Looking ahead, Gustav said that he would like to build his own brand. “Over the years, I have worked with so many different executive chefs and have learned so much from them. I want to refine my own knowledge and cooking skills. Teamwork makes the dream work.”
He said that today’s guest is interested in healthier eating, and looking for less-processed foods.

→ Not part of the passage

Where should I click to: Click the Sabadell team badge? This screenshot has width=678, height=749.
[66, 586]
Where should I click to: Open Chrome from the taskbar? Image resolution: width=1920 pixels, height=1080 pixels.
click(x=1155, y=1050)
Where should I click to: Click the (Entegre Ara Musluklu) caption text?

Gustav is married to Machel and has two sons, Aiden, 17, and Declan, 10. He loves spending time with his family and fishing.
His advice to newcomers is: “You are going to make mistakes along the way, but it will only make you stronger. Never give up!”
What is your signature dish?
It isn’t necessarily my signature dish, but it is one of my favourites. It is spiced biltong ostrich, served with apricot chutney, Jerusalem artichokes, baby carrots and red wine jus. Any good red wine will complement this dish.
What food trends are emerging in conferencing?
There is a definite trend for tapas-style food.
What is your favourite beverage?
A good old cup of coffee.
What is your favourite food?
A good curry, but for comfort food, I love my peanut butter and syrup sandwich.
What is your great love?
My great love is my wife and two children. I love them to bits.
Are you adventurous?
I used to be. I am at that stage in my life where I have to be more responsible. I still love swimming out to the reefs, to go fishing, and sometimes see big sharks.